The clearnet and dark web payment portals operated by the Conti ransomware group have gone down in what appears to be an attempt to shift to new infrastructure after details about the gang’s inner workings and its members were made public.
According to MalwareHunterTeam, “while both the clearweb and Tor domains of the leak site of the Conti ransomware gang is online and working, both their clearweb and Tor domains for the payment site (which is obviously more important than the leak) is down.”
It’s not clear what prompted the shutdown, but the development comes as Swiss cybersecurity firm PRODAFT offered an unprecedented look into the group’s ransomware-as-a-service (RaaS) model, wherein the developers sell or lease their ransomware technology to affiliates hired from darknet forums, who then carry out attacks on their behalf while also netting about 70% of each ransom payment extorted from the victims.
The result? Three members of the Conti team have been identified so far, each playing the roles of admin (“Tokyo”), assistant (“[email protected][.]jp”), and recruiter (“IT_Work”) to attract new affiliates into their network.
While ransomware attacks work by encrypting the victims’ sensitive information and rendering it inaccessible, threat actors have increasingly latched on to a two-pronged strategy called double extortion to demand a ransom payment for decrypting the data and threaten to publicly publish the stolen information if the payment is not received within a specific deadline.
“Conti customers – affiliate threat actors – use [a digital] management panel to create new ransomware samples, manage their victims, and collect data on their attacks,” noted the researchers, detailing the syndicate’s attack kill chain leveraging PrintNightmare (CVE-2021-1675, CVE-2021-34527, and CVE-2021-36958) and FortiGate (CVE-2018-13374 and CVE-2018-13379) vulnerabilities to compromise unpatched systems.
Emerging on the cybercrime landscape in October 2019, Conti is believed to be the work of a Russia-based threat group called Wizard Spider, which is also the operator of the infamous TrickBot banking malware. Since then, at least 567 different companies have had their business-critical data exposed on the victim shaming site, with the ransomware cartel receiving over 500 bitcoin ($25.5 million) in payments since July 2021.
What’s more, an analysis of ransomware samples and the bitcoin wallet addresses utilized for receiving the payments has revealed a connection between Conti and Ryuk, with both families heavily banking on TrickBot, Emotet, and BazarLoader for actually delivering the file-encrypting payloads onto victim’s networks via email phishing and other social engineering schemes.
PRODAFT said it was also able to gain access to the group’s recovery service and an admin management panel hosted as a Tor hidden service on an Onion domain, revealing extensive details of a clearnet website called “contirecovery[.]ws” that contains instructions for purchasing decryption keys from the affiliates.
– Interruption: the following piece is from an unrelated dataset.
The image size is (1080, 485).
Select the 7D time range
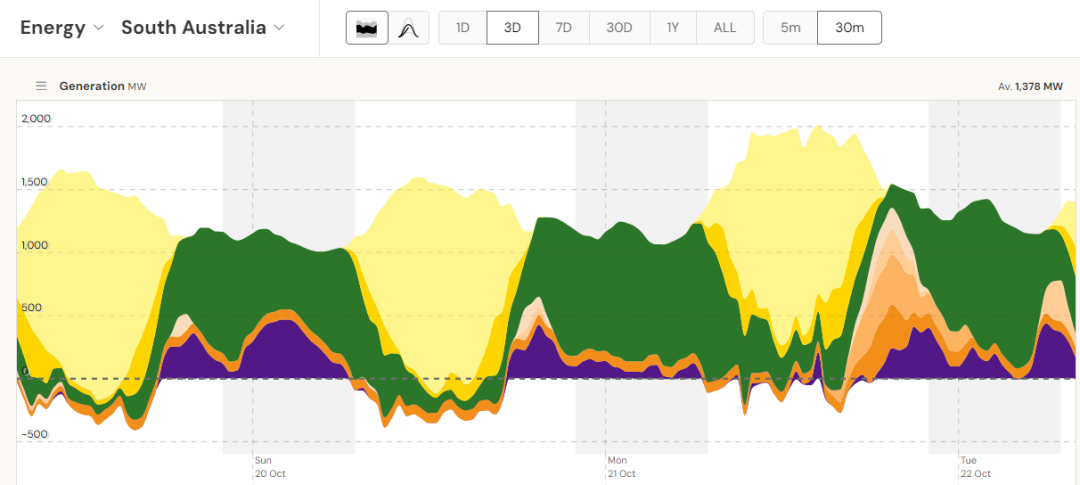(563, 28)
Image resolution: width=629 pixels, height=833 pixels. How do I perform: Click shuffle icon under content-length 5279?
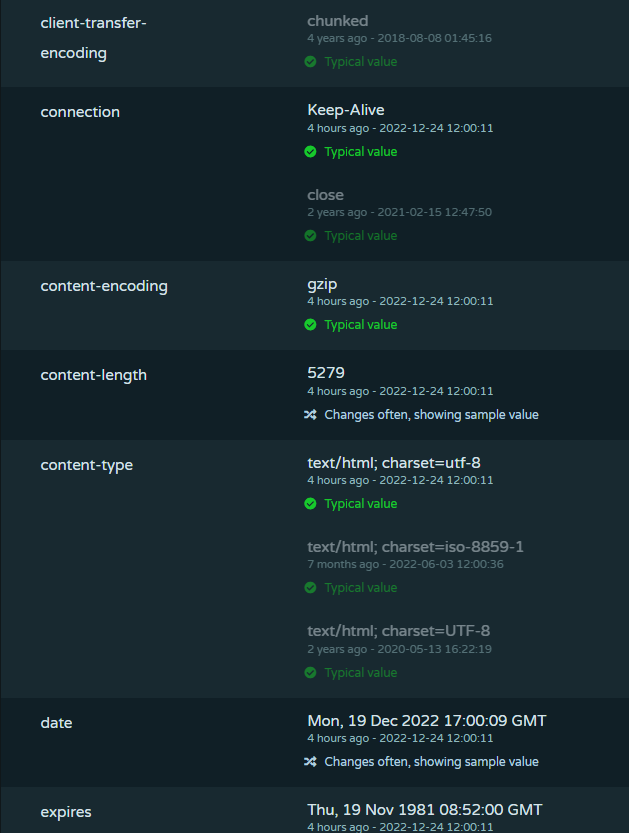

Interestingly, an investigation into Conti’s ransomware negotiation process published by Team Cymru last month highlighted a similar open web URL named “contirecovery[.]info.”
“In order to tackle the complex challenge of disrupting cybercriminal organizations, public and private forces need to work collaboratively with one another to better understand and mitigate the wider legal and commercial impact of the threat,” the researchers said.
Update: The Conti ransomware’s payment portals are back up and running, more than 24 hours after they were first taken down in response to a report that identified the real IP address of one of its recovery (aka payment) servers — 217.12.204[.]135 — thereby effectively bolstering its security measures.
“Looks like Europeans have also decided to abandon their manners and go full-gansta simply trying to break our systems,”the gang said in a statement posted on their blog, effectively confirming PRODAFT’s findings, but characterizing the details as “simply disinformation,” and that “the reported 25kk which we ‘made since July’ is straight-up BS – we’ve made around 300kk at least.”